[Opening INFORMATION SHOWN section]

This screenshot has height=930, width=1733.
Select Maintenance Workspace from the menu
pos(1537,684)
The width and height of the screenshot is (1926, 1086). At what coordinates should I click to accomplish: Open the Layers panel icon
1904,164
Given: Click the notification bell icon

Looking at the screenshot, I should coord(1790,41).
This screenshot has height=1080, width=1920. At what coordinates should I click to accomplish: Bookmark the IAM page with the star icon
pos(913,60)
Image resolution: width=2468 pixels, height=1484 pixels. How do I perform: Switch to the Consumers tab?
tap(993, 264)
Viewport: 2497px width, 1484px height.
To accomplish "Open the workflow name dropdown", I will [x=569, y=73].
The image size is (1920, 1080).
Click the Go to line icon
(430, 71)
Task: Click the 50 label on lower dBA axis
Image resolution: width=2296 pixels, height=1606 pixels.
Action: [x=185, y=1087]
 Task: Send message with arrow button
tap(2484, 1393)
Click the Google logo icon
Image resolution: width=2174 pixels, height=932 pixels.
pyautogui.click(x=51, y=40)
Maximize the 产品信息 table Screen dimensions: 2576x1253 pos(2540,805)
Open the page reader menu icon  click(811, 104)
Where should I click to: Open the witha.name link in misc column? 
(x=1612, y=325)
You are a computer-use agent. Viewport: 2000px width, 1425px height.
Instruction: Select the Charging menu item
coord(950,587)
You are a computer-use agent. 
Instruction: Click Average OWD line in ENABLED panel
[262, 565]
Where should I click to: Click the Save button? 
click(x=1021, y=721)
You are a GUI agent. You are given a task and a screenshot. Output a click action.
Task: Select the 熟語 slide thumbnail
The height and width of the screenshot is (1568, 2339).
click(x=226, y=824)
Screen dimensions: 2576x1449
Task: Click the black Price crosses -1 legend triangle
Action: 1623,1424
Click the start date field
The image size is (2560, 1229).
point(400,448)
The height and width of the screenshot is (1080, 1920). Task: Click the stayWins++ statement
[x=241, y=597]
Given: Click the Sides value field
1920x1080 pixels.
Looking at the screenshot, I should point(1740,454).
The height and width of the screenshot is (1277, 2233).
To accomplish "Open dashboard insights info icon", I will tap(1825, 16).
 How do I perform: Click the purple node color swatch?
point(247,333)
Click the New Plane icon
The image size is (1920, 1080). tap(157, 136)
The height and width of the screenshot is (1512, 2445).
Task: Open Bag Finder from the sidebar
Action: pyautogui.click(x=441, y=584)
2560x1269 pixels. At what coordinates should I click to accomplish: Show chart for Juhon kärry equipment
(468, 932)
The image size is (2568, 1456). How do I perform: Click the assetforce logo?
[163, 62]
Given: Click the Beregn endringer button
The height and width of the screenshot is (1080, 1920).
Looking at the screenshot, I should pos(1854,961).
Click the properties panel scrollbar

[Closing INFORMATION SHOWN section]

Give the listing again. Leave every word as it stands.

This screenshot has height=930, width=1733.
Select Maintenance Workspace from the menu
pos(1537,684)
The width and height of the screenshot is (1926, 1086). At what coordinates should I click to accomplish: Open the Layers panel icon
1904,164
Given: Click the notification bell icon

Looking at the screenshot, I should coord(1790,41).
This screenshot has height=1080, width=1920. At what coordinates should I click to accomplish: Bookmark the IAM page with the star icon
pos(913,60)
Image resolution: width=2468 pixels, height=1484 pixels. How do I perform: Switch to the Consumers tab?
tap(993, 264)
Viewport: 2497px width, 1484px height.
To accomplish "Open the workflow name dropdown", I will [x=569, y=73].
The image size is (1920, 1080).
Click the Go to line icon
(430, 71)
Task: Click the 50 label on lower dBA axis
Image resolution: width=2296 pixels, height=1606 pixels.
Action: [x=185, y=1087]
 Task: Send message with arrow button
tap(2484, 1393)
Click the Google logo icon
Image resolution: width=2174 pixels, height=932 pixels.
pyautogui.click(x=51, y=40)
Maximize the 产品信息 table Screen dimensions: 2576x1253 pos(2540,805)
Open the page reader menu icon  click(811, 104)
Where should I click to: Open the witha.name link in misc column? 
(x=1612, y=325)
You are a computer-use agent. Viewport: 2000px width, 1425px height.
Instruction: Select the Charging menu item
coord(950,587)
You are a computer-use agent. 
Instruction: Click Average OWD line in ENABLED panel
[262, 565]
Where should I click to: Click the Save button? 
click(x=1021, y=721)
You are a GUI agent. You are given a task and a screenshot. Output a click action.
Task: Select the 熟語 slide thumbnail
The height and width of the screenshot is (1568, 2339).
click(x=226, y=824)
Screen dimensions: 2576x1449
Task: Click the black Price crosses -1 legend triangle
Action: 1623,1424
Click the start date field
The image size is (2560, 1229).
point(400,448)
The height and width of the screenshot is (1080, 1920). Task: Click the stayWins++ statement
[x=241, y=597]
Given: Click the Sides value field
1920x1080 pixels.
Looking at the screenshot, I should point(1740,454).
The height and width of the screenshot is (1277, 2233).
To accomplish "Open dashboard insights info icon", I will tap(1825, 16).
 How do I perform: Click the purple node color swatch?
point(247,333)
Click the New Plane icon
The image size is (1920, 1080). tap(157, 136)
The height and width of the screenshot is (1512, 2445).
Task: Open Bag Finder from the sidebar
Action: pyautogui.click(x=441, y=584)
2560x1269 pixels. At what coordinates should I click to accomplish: Show chart for Juhon kärry equipment
(468, 932)
The image size is (2568, 1456). How do I perform: Click the assetforce logo?
[163, 62]
Given: Click the Beregn endringer button
The height and width of the screenshot is (1080, 1920).
Looking at the screenshot, I should pos(1854,961).
Click the properties panel scrollbar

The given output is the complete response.